Photo from DiscoveringSecretLondon.co.uk
However, any move of Flinders’ remains to Finchley can be ruled out as that activity came much later. It is a matter of record that his sister-in-law, Isabella, visited the burial ground in February 1852 (two years before the Interment Act of 1854) and found that the entrance had been changed and the grave, where he was laid to rest, had gone. A letter written years later by his daughter, Mrs. Petrie, says: “Many years afterwards my Aunt Tyler went to look for his grave, but found the churchyard remodelled, and quantities of tombstones and graves with their contents had been carted away as rubbish, among them that of my unfortunate father, thus pursued by disaster after death as in life.”

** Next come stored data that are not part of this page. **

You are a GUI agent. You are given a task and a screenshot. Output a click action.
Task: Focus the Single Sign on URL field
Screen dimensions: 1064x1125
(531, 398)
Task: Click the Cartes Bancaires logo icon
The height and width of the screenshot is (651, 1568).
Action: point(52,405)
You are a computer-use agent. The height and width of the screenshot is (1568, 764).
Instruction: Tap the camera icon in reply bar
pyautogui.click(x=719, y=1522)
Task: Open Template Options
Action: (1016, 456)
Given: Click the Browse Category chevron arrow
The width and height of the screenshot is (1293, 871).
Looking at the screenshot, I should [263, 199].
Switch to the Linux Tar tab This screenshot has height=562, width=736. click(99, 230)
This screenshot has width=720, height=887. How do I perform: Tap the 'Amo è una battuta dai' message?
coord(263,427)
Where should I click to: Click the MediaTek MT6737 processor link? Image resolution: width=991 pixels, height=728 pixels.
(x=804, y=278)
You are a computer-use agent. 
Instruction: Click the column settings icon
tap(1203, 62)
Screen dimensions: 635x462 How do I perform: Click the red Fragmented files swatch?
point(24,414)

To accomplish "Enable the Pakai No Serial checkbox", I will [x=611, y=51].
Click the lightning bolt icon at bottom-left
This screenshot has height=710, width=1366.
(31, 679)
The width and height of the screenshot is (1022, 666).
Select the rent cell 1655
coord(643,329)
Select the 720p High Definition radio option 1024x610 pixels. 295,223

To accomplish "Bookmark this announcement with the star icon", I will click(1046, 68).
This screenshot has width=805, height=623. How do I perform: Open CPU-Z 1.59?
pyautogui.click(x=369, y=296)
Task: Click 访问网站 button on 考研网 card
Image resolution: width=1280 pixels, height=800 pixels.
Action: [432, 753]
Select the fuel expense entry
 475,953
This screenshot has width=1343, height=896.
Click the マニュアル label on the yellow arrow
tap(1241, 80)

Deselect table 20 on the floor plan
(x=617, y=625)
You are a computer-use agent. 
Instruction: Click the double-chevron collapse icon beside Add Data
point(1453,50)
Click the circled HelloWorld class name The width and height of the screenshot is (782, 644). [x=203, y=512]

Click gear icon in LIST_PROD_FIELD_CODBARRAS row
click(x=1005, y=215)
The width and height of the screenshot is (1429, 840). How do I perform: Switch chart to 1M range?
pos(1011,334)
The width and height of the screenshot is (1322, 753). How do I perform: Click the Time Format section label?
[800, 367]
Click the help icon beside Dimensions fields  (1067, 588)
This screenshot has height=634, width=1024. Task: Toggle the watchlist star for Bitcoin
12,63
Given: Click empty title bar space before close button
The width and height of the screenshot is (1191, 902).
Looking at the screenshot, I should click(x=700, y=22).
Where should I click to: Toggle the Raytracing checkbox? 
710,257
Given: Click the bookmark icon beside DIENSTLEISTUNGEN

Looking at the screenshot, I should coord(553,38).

Research has shown that it is almost certain that his remains were moved to an unmarked grave (or just dumped) a short distance to the east and he now lie under Euston Station (platforms 12-15) or still under St. James’ Garden (with, it is estimated, thousands of others). Today, in 2014, the Garden is a small, quiet but unimpressive ‘green’ area immediately to the west of Euston Station (still owned by the Anglican Church of London but maintained by Camden Council).
© Copyright Stephen McKay
There are a small number of large tombstones remaining on the western side while the northern and southern boundaries are lined with a large number of small gravestones which appear to have been ‘stacked’ after having been moved from their original location. These headstones are becoming overgrown by weeds and are in such a poor state that any engraved inscriptions are mostly illegible.
For these reasons it was deemed sensible by the Matthew Flinders Memorial Statue Steering Committee, in conjunction with Network Rail, to site the statue within the confines of the rail station, rather than the Garden, where it will be seen by a large number of people and easily protected and maintained.